Kto pyta, w Warszawie nie zabłądzi
Mimo, iż zawiłości i oryginalne brzmienie języka polskiego dają się we znaki obcokrajowcom, to i bez jego znajomości potrafią się świetnie odnaleźć. A to dzięki warszawiakom. - Na szczęście w Warszawie większość ludzi mówi płynnie po angielsku. Więc prócz języka, podczas całego naszego pobytu, nic nie sprawiało nam trudności - opowiadają WawaLove.pl Eliana i Marco z Holandii. - Mimo słabej orientacji w terenie, bardzo szybko się odnalazłem. Nie tylko dzięki systemowi GPS, ale przede wszystkim dzięki pomocy mieszkańców, którzy płynnie mówią po angielsku - dodaje Derek z Neapolu. Byli też tacy, którzy chcąc ujarzmić infrastrukturę miasta, chętnie korzystali ze znajomości. - Mam kolegę, który mieszka na obrzeżach Warszawy, więc odebrał nas z lotniska i pokazał nam trochę miasta, zanim zakwaterowaliśmy się w hotelu - powiedział WawaLove.pl Robin ze Szwecji.
Chrząszcz brzmi...na Placu Trzech Krzyży
Niejeden Polak ma trudności z ojczystym językiem, a co dopiero obcokrajowiec, który na "dzień dobry" zostaje zarzucony wszystkimi "ch", "sz", "cz". O ile z warszawiakami łatwo porozumieć się w języku angielskim, o czym opowiadali rozmówcy WawaLove.pl, niestety jest jedna rzecz, której turysta nie ominie. Nazwy ulic mogą im mocno dać w kość. - Nie pamiętam żadnych nazw warszawskich ulic. Język polski jest dość trudny. Istnieje wiele dźwięków, z których nie korzysta się w Szwecji, które sprawiają wiele trudności. Ale udało mi się nauczyć kilku podstawowych zwrotów, takich jak "dziękuję", "tak", "nie" i "dzień dobry" - mówi Robin.

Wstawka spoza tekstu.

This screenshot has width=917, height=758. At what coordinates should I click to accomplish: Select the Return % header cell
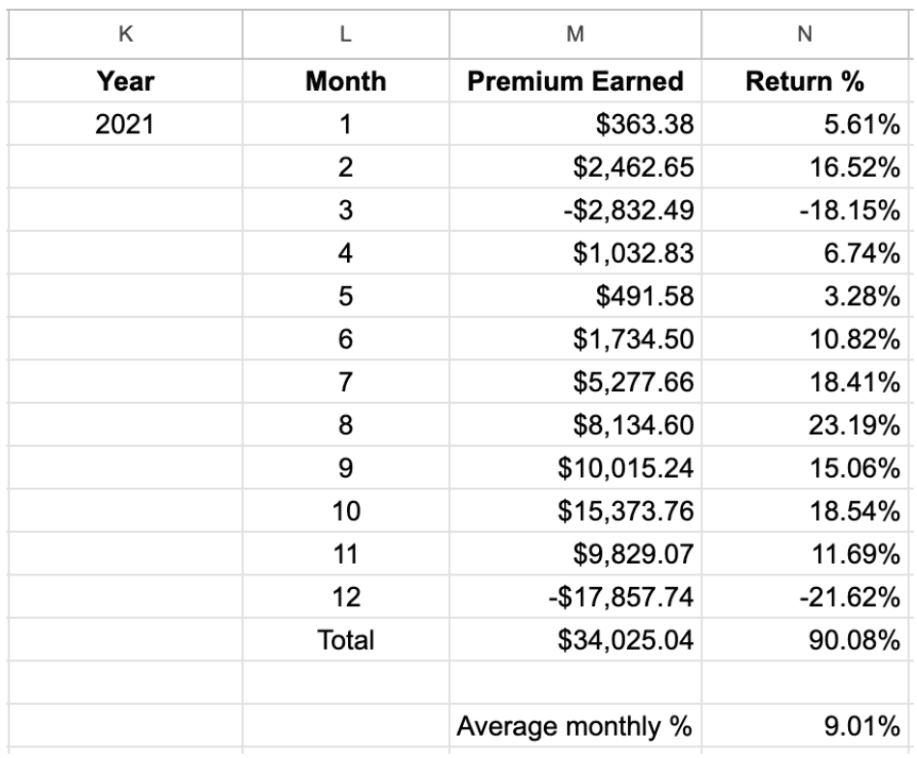point(805,81)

Są też tacy, którzy podejmują językowe wyzwanie. - Chciałem wypowiedzieć kiedyś nazwę miejscowego lokalu. Powtarzałem ją kilka razy, zanim moi rozmówcy zorientowali się, o który chodzi. Wtedy oni wymówili jego nazwę, a ja chciałem zapytać: "czy to nie jest to, co właśnie powiedziałem?" - wspomina Matthew z Florydy, który przyznał również, że nie tylko nazwy lokali, ale i napotkanych ulic sprawiały mu wiele trudności.
Dla Dereka, który przyleciał do Warszawy wprost z Neapolu, największym językowym zaskoczeniem był Plac Trzech Krzyży: - Duży kłopot miałem z placem, który znajduje się przed Nowym Światem. Myślę, że został nazwany na cześć jakiegoś świętego, ale zajmie mi dużo czasu, zanim nauczę się poprawnie wymawiać nazwę tego miejsca.